Experimental pop music always had many faces, but at the moment one thing above all: an electronic one. The duo Monde Ufo from Los Angeles justifies a particularly lovable exception with its experimental Bedroom Psychedelia, which seems to be out of time alike and seems to be state-of-learned. Ray Monde (musician) and Kris Chau (non-musician) beam us into a nebulous parallel universe that sounds as if Air had treated themselves to more experiment and even more free jazz.
Or as if you had locked the Silver Apple in a cassette deck with John Coltrane in the 1960s. The jazz makes its way through psychedelic worlds in the form of an groaning saxophone, Ray Monde indulges in a shy vocals in Bittersweeter Space-Melancholia. Every now and then you can listen to a guitar when dying, such as in “Sunset Entertainment” or “Old Town Pollution”, where the saxophone is recovering towards the end and simply roaring into the orbit.

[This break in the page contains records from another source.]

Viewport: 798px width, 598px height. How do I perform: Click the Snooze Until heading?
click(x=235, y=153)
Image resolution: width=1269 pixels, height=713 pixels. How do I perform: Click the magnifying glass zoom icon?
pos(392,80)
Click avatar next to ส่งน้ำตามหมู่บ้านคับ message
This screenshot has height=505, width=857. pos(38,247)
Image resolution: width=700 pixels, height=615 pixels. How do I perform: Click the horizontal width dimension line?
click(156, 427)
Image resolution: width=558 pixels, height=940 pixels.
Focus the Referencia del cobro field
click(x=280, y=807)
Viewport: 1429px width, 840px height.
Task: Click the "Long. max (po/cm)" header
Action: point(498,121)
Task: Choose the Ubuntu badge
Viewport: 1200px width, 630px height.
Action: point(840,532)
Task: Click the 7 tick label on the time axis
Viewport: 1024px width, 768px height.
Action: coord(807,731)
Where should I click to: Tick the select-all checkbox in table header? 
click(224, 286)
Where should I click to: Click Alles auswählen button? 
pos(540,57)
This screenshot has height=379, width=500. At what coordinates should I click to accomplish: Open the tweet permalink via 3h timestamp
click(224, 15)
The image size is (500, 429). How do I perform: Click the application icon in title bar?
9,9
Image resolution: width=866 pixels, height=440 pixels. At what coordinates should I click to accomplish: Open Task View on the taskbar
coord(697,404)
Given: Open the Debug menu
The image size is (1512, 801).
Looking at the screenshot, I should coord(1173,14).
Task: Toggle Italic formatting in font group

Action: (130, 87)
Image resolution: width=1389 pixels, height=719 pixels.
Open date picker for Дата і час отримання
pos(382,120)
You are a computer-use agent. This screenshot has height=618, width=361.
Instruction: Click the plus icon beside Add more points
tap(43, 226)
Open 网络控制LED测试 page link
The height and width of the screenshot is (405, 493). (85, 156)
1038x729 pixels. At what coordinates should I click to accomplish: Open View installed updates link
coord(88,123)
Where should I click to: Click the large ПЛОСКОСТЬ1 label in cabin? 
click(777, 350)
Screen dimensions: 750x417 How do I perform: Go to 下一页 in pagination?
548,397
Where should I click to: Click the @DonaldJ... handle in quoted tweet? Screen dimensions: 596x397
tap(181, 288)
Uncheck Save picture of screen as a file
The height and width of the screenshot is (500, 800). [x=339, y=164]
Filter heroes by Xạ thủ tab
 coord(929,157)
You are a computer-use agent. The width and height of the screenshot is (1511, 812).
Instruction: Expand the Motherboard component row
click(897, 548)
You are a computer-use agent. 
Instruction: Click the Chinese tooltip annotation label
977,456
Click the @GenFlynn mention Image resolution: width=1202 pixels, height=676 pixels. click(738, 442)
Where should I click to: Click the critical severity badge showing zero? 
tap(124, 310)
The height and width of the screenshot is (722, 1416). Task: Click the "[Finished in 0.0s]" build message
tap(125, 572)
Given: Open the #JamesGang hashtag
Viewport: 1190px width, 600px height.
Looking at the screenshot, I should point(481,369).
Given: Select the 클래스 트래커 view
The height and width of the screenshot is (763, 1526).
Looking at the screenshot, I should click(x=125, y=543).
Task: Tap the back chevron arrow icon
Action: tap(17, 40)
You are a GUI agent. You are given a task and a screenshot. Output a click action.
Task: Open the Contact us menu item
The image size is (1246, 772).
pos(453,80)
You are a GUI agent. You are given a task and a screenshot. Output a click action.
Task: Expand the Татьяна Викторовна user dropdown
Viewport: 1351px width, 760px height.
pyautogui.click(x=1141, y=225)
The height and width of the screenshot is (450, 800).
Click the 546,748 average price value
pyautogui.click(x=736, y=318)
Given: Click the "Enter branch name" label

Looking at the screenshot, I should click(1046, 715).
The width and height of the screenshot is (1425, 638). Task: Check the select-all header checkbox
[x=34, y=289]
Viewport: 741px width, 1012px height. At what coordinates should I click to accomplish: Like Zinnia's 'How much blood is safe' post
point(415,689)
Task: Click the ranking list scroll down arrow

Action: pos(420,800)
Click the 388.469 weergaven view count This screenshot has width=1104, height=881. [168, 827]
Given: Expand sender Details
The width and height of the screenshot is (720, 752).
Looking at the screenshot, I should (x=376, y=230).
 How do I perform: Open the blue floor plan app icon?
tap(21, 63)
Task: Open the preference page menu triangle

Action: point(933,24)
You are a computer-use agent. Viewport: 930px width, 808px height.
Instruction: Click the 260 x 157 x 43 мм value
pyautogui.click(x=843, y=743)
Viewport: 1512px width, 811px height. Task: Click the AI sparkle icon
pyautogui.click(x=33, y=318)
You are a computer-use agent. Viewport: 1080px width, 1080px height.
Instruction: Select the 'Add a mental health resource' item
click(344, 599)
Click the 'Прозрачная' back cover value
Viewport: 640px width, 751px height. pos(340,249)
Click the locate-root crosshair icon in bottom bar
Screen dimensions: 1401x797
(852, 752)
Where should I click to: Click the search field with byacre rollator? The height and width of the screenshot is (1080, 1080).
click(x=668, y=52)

“Samba 9” is of course not a samba, but a baroque space pop, it’s about the adidas shoe Samba in size 9, which the singer had as a child. The musical samba, however, then takes place later in the album, in the play “119”. Flamingo Tower is puzzling and eccentrically, at the same time a bit snacking: you can’t want more from experimental pop music.
You can find out which albums were published in March 2025 via our monthly publication list.